═════ AVAILABLE RECORDS

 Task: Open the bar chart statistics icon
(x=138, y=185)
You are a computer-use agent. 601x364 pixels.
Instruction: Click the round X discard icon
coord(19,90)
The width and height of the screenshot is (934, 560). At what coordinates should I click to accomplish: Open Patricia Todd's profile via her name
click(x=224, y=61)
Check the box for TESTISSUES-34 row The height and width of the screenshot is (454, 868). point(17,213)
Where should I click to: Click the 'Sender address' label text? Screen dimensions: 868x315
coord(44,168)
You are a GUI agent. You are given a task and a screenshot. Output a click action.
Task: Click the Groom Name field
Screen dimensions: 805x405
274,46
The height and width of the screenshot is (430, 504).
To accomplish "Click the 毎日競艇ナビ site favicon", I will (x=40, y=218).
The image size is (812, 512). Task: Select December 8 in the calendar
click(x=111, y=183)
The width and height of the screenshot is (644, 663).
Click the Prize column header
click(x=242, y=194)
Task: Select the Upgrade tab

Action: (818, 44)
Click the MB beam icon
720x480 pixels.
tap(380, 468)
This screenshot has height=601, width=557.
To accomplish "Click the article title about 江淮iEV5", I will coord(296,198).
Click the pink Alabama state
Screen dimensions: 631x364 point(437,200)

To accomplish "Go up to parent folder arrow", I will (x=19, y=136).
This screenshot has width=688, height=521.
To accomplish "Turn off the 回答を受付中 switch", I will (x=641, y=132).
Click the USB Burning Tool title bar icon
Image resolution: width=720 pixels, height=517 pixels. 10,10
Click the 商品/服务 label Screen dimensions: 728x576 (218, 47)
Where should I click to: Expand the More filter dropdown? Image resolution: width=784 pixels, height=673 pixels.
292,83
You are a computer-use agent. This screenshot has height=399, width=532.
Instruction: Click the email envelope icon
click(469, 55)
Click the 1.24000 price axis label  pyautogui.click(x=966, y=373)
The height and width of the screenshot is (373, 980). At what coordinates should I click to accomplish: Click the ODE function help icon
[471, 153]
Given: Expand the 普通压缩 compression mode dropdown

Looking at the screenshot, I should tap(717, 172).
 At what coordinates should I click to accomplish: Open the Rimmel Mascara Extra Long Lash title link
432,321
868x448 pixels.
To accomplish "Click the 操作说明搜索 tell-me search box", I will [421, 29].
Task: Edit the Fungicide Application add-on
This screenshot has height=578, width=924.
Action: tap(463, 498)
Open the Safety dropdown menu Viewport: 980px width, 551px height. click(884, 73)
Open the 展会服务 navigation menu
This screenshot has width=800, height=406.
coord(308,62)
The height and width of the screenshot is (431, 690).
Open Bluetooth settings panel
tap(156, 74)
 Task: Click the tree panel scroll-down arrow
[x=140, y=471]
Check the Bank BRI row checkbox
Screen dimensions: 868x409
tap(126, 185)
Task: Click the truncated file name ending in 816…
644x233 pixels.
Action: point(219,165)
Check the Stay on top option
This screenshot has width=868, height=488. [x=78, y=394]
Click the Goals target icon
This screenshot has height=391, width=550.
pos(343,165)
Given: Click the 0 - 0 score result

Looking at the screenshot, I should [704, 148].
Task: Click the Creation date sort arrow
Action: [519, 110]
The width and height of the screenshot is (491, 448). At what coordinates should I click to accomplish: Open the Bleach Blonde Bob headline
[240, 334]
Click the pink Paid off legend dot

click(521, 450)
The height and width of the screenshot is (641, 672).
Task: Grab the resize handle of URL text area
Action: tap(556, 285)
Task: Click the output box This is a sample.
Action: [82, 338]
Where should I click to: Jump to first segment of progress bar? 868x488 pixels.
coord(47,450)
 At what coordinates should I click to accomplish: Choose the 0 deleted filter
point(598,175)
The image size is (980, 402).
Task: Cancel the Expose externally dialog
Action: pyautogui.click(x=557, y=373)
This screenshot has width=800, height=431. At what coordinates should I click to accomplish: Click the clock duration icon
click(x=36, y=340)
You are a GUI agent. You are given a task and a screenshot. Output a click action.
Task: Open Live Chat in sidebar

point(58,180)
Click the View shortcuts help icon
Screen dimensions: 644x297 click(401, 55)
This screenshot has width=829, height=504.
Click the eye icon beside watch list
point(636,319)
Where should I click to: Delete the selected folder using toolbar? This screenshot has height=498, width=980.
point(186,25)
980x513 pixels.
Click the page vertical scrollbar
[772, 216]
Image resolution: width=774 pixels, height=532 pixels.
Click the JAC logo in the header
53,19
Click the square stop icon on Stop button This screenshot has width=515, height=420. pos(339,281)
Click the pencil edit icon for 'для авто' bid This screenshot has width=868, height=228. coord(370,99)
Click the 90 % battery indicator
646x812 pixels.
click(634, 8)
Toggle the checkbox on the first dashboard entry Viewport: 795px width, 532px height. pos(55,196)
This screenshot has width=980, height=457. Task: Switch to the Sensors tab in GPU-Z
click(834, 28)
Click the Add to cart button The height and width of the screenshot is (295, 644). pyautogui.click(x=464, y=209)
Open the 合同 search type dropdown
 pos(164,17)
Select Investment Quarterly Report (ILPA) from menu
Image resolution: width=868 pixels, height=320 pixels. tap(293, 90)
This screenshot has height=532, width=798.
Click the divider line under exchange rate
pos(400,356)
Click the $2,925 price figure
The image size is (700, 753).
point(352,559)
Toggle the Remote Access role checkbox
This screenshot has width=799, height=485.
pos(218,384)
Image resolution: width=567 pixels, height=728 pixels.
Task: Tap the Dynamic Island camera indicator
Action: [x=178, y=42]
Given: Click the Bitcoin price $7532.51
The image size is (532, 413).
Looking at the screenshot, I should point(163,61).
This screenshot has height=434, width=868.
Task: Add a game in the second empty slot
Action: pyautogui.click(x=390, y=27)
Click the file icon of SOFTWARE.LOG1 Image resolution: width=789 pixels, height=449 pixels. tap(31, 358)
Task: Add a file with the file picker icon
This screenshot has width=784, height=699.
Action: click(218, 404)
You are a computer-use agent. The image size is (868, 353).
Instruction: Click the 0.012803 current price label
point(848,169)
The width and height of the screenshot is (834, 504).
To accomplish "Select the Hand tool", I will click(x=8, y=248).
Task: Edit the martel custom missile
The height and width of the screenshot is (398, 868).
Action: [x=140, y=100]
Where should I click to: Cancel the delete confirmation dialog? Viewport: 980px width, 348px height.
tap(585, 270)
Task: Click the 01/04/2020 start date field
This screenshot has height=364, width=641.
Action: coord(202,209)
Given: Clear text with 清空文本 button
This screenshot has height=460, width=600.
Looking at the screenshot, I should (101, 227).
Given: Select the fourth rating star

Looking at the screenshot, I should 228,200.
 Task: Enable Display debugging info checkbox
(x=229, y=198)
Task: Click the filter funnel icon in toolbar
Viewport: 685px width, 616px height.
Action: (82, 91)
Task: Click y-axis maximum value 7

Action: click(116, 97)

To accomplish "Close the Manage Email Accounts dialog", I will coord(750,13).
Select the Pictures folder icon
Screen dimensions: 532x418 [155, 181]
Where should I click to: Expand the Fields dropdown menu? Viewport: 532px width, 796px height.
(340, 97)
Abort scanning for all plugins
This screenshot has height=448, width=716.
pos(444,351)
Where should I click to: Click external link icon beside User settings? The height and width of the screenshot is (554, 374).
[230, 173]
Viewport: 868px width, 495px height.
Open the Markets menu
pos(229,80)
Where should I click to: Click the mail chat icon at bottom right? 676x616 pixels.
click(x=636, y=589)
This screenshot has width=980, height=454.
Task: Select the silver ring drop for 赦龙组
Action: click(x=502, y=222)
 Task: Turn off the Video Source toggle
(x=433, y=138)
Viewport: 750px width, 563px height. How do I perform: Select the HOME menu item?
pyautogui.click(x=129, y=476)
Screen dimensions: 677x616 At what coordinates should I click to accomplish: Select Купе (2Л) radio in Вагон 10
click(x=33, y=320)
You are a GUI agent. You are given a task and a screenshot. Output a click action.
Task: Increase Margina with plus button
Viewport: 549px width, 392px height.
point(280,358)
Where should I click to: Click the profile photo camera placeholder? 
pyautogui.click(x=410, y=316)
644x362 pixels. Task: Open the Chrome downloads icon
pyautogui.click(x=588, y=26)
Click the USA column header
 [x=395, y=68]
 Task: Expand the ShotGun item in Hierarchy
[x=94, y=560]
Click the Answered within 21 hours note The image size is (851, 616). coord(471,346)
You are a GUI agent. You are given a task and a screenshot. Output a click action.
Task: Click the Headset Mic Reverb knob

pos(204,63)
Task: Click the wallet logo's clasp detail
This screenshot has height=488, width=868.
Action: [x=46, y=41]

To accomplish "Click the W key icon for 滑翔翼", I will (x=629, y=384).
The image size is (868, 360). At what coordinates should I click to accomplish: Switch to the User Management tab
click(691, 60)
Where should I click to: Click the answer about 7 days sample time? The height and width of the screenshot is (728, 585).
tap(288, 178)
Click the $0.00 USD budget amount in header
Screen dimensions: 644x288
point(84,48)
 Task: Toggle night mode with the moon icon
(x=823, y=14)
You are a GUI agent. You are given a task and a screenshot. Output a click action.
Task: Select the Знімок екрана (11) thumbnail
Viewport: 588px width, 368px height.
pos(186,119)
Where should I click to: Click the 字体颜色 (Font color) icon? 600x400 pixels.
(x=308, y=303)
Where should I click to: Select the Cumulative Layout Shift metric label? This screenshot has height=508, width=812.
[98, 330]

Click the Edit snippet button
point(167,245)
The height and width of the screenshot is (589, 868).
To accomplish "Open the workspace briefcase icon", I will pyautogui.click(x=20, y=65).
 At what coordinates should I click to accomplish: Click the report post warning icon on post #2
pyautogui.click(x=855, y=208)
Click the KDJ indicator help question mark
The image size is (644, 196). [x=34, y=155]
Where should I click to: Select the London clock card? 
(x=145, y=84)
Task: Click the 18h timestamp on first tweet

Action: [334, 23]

══════════

> _YOUR INSTRUCTIONS_: For each line in the data above that contains the string "computer", extract the line.

> _EXPECTED ANSWER_:
You are a computer-use agent. 601x364 pixels.
You are a computer-use agent. This screenshot has height=399, width=532.
You are a computer-use agent. The image size is (868, 353).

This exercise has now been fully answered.